— BEGIN Page —

# collision in Suez canal - Nice one Hapag Lloyd



## Geoff Gower

Video Captures Epic Collision Between Laden Containerships in the Suez
By Rob Almeida On September 29, 2014 

Something went terribly wrong today aboard Hapag-Lloyd’s containership Colombo Express when it lost control and slammed into the Maersk Tanjong today. Both vessels were heading south through the Suez Canal.From the following AIS replay of the incident, it appears the Colombo Express was attempting to overtake the Maersk Tanjong and when a left rudder was applied to come back to a parallel course, the rudder went hard left.As rudders on ships like this are powered by large, finely tuned hydraulic systems, it is possible that the this system failed and was the cause of the incident. In fact, while in the Navy, my ship had this very same issue occur, however we were not near any other ships and were able to take manual control of the steering gears and return to port without issue.Hapag-Lloyd notes in a statement there were no injuries or pollution as a result of the incident. Maersk Line spokesperson Michael Storgaard notes in phone call that three containers were lost over the side from the Maersk Tanjong, one has been recovered. No further details on the damage were available however.The collision was expected to delay Suez traffic in both directions. Cut and paste the following into your browser to see the accident= http://www.youtube.com/watch?v=7ocTTkHqQcg

Damage to the port bow of the Colombo Express. The collision occurred at 0715 local time at kilometer 15 and the Colombo Express suffered a 20-meter dent to its port bow, according to a statement by Inchcape Shipping Services.The incident occurred when the Maersk Tanjong was clearing the Suez Canal Container terminal to join the second convoy, whilst the Colombo Express was already proceeding through the convoy at the same point. The incident has severely interrupted the second southbound convoy and the northbound convoy is therefore expected to delay. The Suez Canal Authority is currently trying to pick up the dropped containers from the eastern channel and both vessels will be moored at the canal lakes until the required investigations, paper work and maintenance have been completed.


----------



## ben27

good day geoff gower,sm.today.2nd oct.re:collision suez canal.thank you for the informative update on colision,regards ben27


----------



## callpor

I'll be transiting Suez again in a few days time and will enquire of the Pilots if the Canal Authority is running this incident on the Ismaylia simulator as part of their enquiry into the cause. I still reckon that it will be poor scheduling, high speeds and interaction that is to blame. The effects of interaction within a canal are magnified by orders of magnitude due to the shallow waters and bank effects. If you had the opportunity to practice these sort of manoeuvres on a manned model training course, as I was fortunate to do at Port Revel, you would understand my comments. You cannot steer yourself out of these situations in the Suez Canal and if you cannot get the speed off very quickly the result is inevitable. 
Lets wait and see what the final incident report says?


----------



## Geoff Gower

Have you noticed the wash from the Berlins stern ?? Quite definitely pushed to port which make me of the opinion that the helm did malfunction and stick at full port rudder,. Mind you she was going at a lick as indicated by the differing speed of each vessel.


----------



## chadburn

Geoff Gower said:


> Have you noticed the wash from the Berlins stern ?? Quite definitely pushed to port which make me of the opinion that the helm did malfunction and stick at full port rudder,. Mind you she was going at a lick as indicated by the differing speed of each vessel.

— END Page —

**Instructions**
a: Please decide whether each statement below agrees with the Suez Canal collision thread above, answering yes or no and quoting the words of the thread that settle it.
(i) The two ships were both sailing north through the canal.
(ii) The Colombo Express was left with a 20-meter dent in its port bow.
(iii) Four containers went over the side from the Maersk Tanjong.
b: Answer these questions from the Suez Canal collision thread above.
(i) At what local time did the collision occur?
(ii) Where did callpor take a manned model training course?
(iii) Who is named as the Maersk Line spokesperson?

— BEGIN Dataset extract —

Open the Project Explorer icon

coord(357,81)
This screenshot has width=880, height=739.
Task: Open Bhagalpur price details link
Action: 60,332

— END Dataset extract —
— BEGIN Dataset extract —

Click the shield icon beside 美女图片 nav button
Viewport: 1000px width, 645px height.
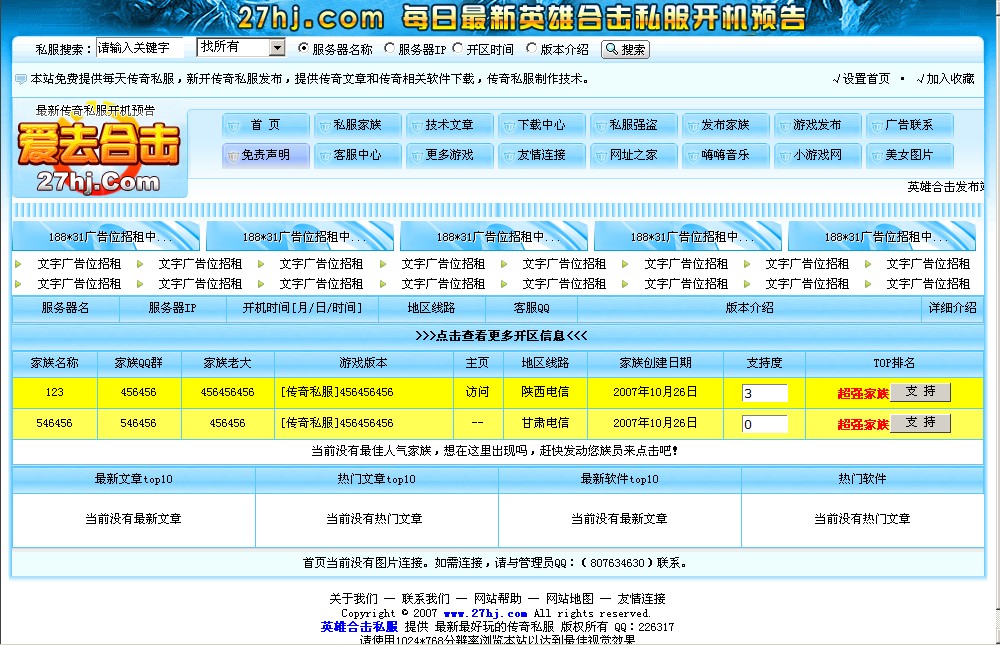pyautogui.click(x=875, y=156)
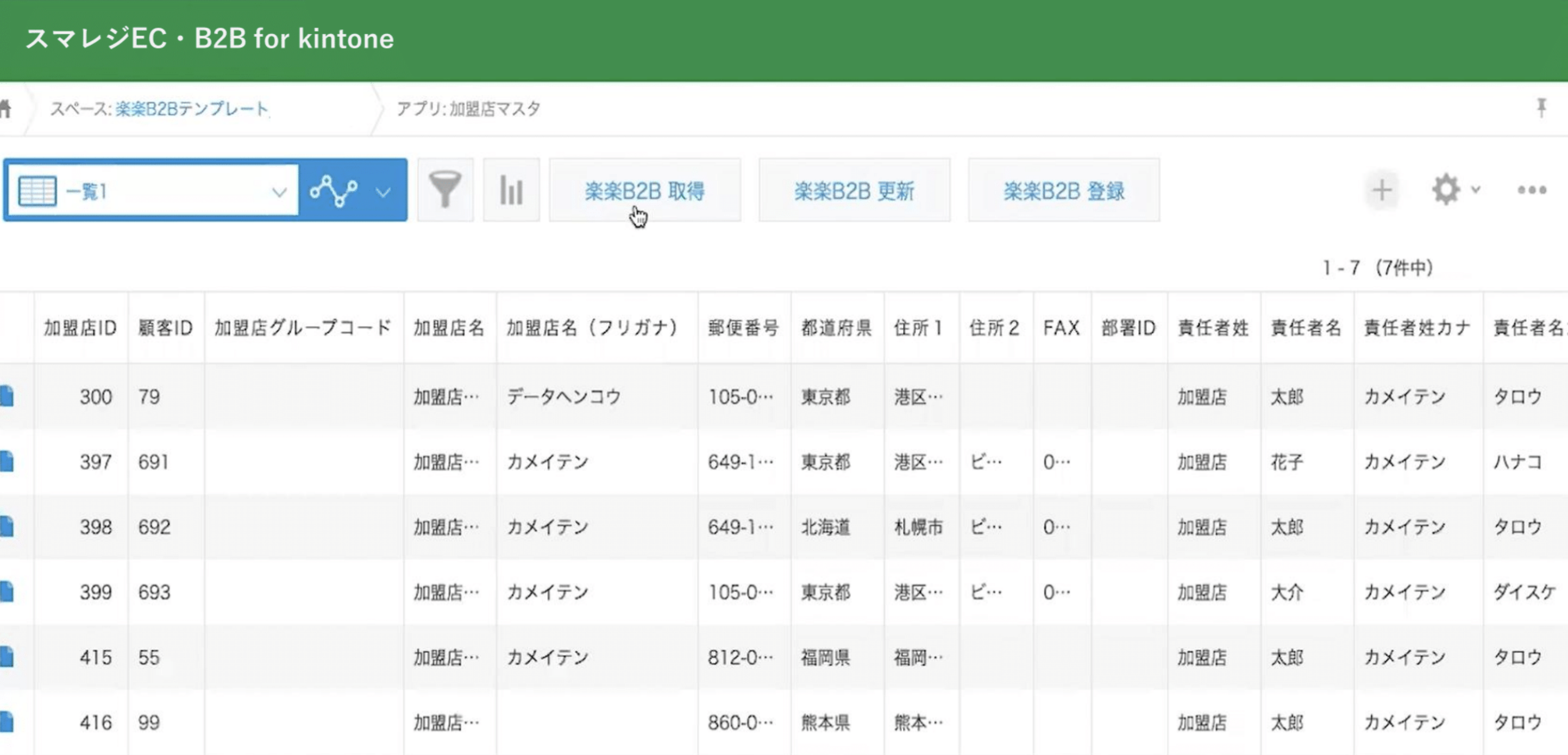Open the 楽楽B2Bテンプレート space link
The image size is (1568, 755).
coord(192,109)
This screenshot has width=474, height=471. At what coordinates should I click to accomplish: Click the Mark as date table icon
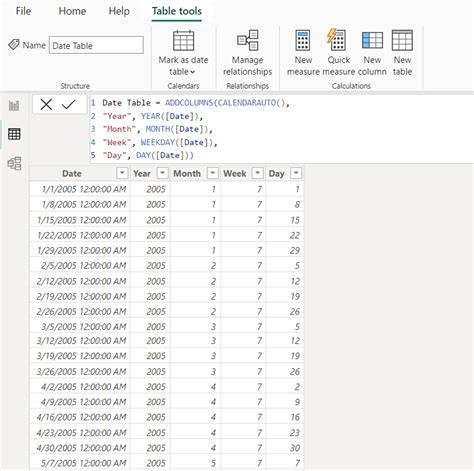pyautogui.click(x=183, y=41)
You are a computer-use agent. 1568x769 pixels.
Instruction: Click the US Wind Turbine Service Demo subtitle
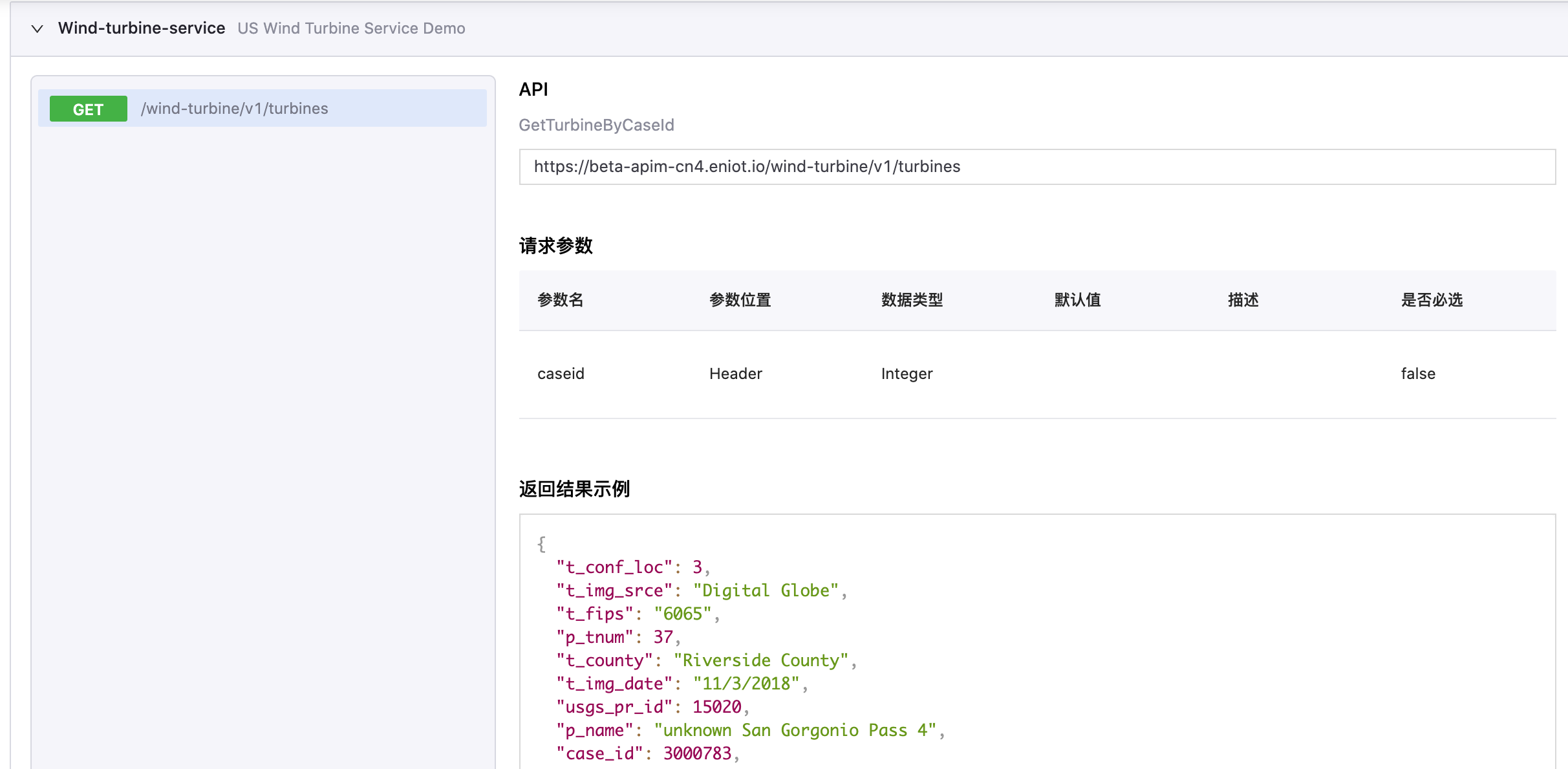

— END Dataset extract —
— BEGIN Dataset extract —

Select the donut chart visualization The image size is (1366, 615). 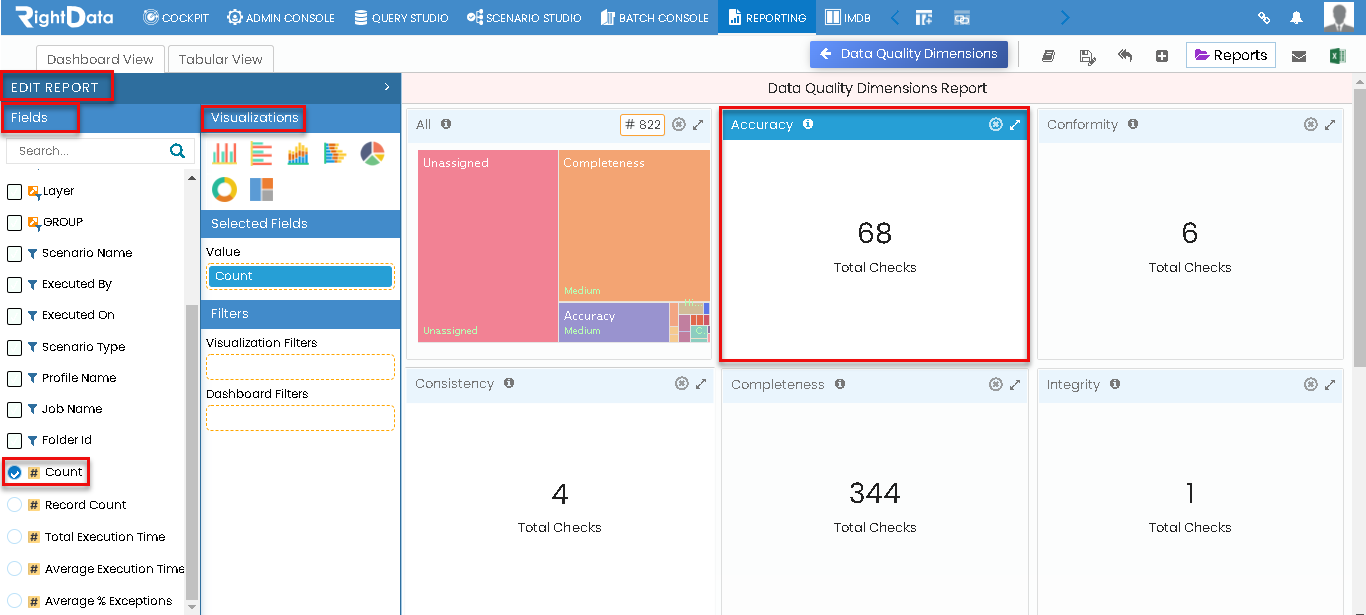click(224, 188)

— END Dataset extract —

**Answer set**
a:
(i) No: "Both vessels were heading south through the Suez Canal."
(ii) Yes: "the Colombo Express suffered a 20-meter dent to its port bow"
(iii) No: "three containers were lost over the side from the Maersk Tanjong"

b:
(i) 0715
(ii) Port Revel
(iii) Michael Storgaard